The Monogram Murders(30)







A Visit to Great Holling

THE FOLLOWING MONDAY MORNING, I set off to Great Holling as instructed. My impression upon arrival was that it was similar to many other English villages I had visited, and that there was not much more to say about it than that. There is, I think, more difference between cities than between villages, as well as more to say about cities. I could certainly talk at length about the intricacies of London. Perhaps it is simply that I am not as finely attuned to places such as Great Holling. They make me feel out of my element—if I have an element, that is. I’m not convinced that I do.

I had been told that I could not fail to spot the King’s Head Inn, where I would be staying, but fail I did. Luckily, a bespectacled young man with a boomerang-shaped scattering of freckles across the bridge of his nose and a newspaper tucked under his arm was on hand to help me. He appeared at first behind me, startling me. “Lost, are you?” he said.

“I believe I am, yes. I’m looking for the King’s Head.”

“Ah!” He grinned. “Thought so, with your case and all. You’re not a native, then? King’s Head looks like a house from the street, so you’d not notice it, not unless you went along the lane there—see? Go down there, turn right and you’ll see the sign and the way in.”

I thanked him and was about to follow his advice when he called me back with, “So where are you from, then?”

I told him, and he said, “I’ve never been to London. What brings you to our neck of the woods, then?”

“Work,” I said. “Listen, I hope this doesn’t sound rude, and I’d be glad to talk to you later, but I’d like to get myself settled in first.”

“Well, don’t let me keep you, then,” he said. “What kind of work is it you do? Oh—there I go again, asking another question. Maybe I’ll ask you later.” He waved and set off down the street.

I tried again to proceed to the King’s Head and he shouted after me, “Down the lane and turn right!” More jovial waving followed.

He was trying to be friendly and helpful, and I should have been grateful. Normally I would have been, except . . .

Well, I’ll admit it: I don’t like villages. I didn’t say so to Poirot before I left, but I said it to myself many times during the train journey, and then again when I got off at the pretty little station. I didn’t like this charming narrow street in which I stood, which curved in the exact shape of a letter S and had tiny cottages on both sides that looked more suitable for whiskery woodland creatures than for human beings.

I didn’t like being asked presumptuous questions by complete strangers on the street, though I was fully aware of my own hypocrisy since I was here in Great Holling to interrogate strangers myself.

Now that the bespectacled man had gone on his way, there was not a sound to be heard apart from the occasional bird and my own breathing. Beyond the houses I saw empty fields and hills in the distance that, combined with the silence, made me feel immediately lonely. Cities, of course, can also make a person feel alone. In London, you look at those who pass you by and you have no idea what is going on in their minds. Each one looks utterly closed to you and mysterious. In villages the same rule applies, except that you suspect it is the same thing going on in every mind.
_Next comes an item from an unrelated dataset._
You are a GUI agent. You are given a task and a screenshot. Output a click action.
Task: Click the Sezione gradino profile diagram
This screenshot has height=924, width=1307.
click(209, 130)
The owner of the King’s Head turned out to be a Mr. Victor Meakin, who looked to be between fifty and sixty and had thin gray hair through which the tops of his ears poked pinkly on both sides. He too seemed eager to discuss London. “Were you born there, if you don’t mind my asking, Mr. Catchpool? How many people live there now? What’s the size of the population? Is it very dirty there? My aunt went there once—said it was very dirty. Still, I’ve always thought I’d like to go one day. I never said so to my aunt, though—I’d have had an argument from her, God rest her soul. Does everybody in London have a car of their own?”
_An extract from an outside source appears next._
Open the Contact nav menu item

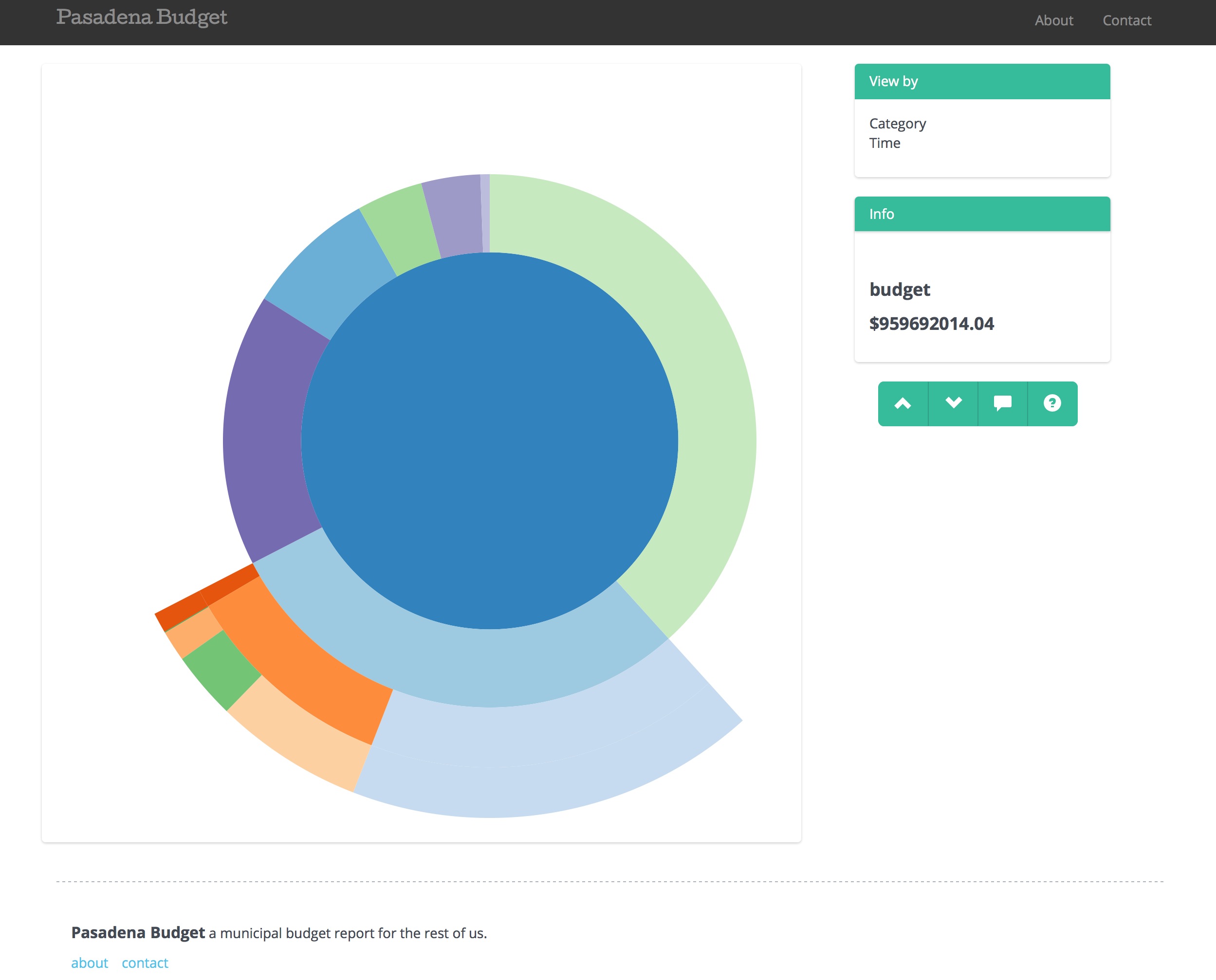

I was relieved that his stream of chatter allowed me no time to answer. My luck ran out when he got to the question that really interested him: “What brings you to Great Holling, Mr. Catchpool? I can’t think what business you might have here.”

At that point he stopped, and I had no choice but to answer. “I’m a policeman,” I told him. “From Scotland Yard.”

“Policeman?” He maintained a determined smile, but he looked at me now with very different eyes: hard, probing and disdainful—as if he was speculating about me and drawing conclusions that were to my disadvantage. “A policeman,” he said, more to himself than me. “Now, why would a policeman be here? An important policeman from London, too.” Since he seemed not to be asking me directly, I neglected to reply.

As he carried my cases up the winding wooden stairs, he stopped three times and turned to peer at me for no discernible reason.

The room he had allocated to me was agreeably sparse and chilly—a welcome change from Blanche Unsworth’s frilly, fringed extravagance. Here, thankfully, no hot water bottle with a knitted cover had been laid out for my use. I can’t bear the things; even the sight of them irks me. The warmest thing in any bed should always be a person, in my opinion.

Meakin pointed out some features of the room that I might have spotted myself, such as the bed and the large wooden cupboard. I tried to respond with the appropriate mixture of surprise and delight. Then, because I knew I would have to do so at some point, I told him the nature of my business in Great Holling, hoping this would satisfy his curiosity and allow him to look at me henceforth in a less penetrating way. I told him about the Bloxham Hotel murders.